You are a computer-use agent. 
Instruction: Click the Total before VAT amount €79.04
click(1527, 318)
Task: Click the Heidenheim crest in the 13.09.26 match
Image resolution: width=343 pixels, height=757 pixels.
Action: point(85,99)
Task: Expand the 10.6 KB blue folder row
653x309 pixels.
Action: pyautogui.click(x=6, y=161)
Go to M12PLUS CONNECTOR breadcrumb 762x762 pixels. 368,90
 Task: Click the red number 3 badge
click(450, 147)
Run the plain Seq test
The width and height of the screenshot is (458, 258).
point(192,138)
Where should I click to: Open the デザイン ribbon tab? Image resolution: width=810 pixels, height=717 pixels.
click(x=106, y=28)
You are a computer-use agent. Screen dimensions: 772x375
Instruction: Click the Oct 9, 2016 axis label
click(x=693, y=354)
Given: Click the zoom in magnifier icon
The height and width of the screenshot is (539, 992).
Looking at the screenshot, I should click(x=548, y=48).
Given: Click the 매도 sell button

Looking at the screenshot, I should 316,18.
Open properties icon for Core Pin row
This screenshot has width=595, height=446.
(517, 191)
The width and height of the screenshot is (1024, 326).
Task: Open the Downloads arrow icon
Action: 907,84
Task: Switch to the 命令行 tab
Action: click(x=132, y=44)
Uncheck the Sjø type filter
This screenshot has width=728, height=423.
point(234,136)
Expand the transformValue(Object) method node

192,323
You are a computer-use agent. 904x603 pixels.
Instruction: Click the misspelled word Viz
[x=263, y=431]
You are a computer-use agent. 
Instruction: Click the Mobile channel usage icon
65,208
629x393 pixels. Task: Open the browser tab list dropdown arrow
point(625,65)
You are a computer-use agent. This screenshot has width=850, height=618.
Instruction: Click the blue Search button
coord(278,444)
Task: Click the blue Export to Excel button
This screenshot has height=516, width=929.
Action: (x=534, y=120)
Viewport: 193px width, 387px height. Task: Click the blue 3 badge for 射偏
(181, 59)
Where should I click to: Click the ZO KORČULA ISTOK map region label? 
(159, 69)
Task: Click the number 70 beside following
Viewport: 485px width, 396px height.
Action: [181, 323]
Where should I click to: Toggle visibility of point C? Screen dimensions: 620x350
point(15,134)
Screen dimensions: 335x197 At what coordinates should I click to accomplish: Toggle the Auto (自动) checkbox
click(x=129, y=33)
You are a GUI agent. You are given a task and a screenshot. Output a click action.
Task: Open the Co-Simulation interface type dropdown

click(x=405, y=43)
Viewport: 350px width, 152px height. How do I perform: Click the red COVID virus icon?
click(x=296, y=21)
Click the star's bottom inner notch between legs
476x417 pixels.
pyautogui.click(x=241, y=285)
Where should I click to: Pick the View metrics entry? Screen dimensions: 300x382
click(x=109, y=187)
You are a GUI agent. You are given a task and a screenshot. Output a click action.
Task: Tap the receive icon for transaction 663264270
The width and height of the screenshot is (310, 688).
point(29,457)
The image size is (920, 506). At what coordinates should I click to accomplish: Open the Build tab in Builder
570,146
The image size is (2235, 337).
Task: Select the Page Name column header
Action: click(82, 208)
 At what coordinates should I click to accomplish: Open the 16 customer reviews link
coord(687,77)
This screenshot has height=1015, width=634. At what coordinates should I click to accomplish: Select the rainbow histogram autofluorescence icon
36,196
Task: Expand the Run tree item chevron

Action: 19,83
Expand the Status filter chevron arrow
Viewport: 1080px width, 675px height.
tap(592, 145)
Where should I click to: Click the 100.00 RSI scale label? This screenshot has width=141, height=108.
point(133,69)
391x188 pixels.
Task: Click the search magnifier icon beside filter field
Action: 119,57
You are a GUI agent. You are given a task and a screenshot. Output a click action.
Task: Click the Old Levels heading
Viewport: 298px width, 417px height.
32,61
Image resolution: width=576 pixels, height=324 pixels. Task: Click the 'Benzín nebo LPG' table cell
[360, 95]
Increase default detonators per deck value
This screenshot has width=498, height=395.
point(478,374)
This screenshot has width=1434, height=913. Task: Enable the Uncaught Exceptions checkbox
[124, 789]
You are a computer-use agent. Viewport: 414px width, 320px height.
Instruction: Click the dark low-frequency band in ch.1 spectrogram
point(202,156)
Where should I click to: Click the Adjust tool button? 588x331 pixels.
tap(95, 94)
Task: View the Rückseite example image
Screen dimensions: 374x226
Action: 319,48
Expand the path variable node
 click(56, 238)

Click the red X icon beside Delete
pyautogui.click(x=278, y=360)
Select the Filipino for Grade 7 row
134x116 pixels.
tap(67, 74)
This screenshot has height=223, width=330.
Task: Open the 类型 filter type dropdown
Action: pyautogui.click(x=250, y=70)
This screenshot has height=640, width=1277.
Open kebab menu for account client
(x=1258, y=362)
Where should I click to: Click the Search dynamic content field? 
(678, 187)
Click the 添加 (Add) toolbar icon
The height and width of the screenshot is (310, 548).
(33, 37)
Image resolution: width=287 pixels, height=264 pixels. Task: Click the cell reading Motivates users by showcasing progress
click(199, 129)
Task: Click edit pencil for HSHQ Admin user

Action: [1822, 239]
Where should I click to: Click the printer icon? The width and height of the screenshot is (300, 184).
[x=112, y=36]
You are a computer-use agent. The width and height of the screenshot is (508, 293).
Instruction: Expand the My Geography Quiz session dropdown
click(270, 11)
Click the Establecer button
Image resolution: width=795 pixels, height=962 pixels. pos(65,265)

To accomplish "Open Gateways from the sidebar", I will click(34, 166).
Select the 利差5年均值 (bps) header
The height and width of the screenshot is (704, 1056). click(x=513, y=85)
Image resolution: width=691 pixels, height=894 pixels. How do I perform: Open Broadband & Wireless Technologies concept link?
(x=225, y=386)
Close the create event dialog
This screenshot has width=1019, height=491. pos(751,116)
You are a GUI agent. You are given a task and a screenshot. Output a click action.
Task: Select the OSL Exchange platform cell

» **WHAT YOU WILL DO**:
Above are the entries; repeat their lines exactly, from the first through the one that contains "Task: Expand the 10.6 KB blue folder row".

» **COMPLETED EXERCISE**:
You are a computer-use agent. 
Instruction: Click the Total before VAT amount €79.04
click(1527, 318)
Task: Click the Heidenheim crest in the 13.09.26 match
Image resolution: width=343 pixels, height=757 pixels.
Action: point(85,99)
Task: Expand the 10.6 KB blue folder row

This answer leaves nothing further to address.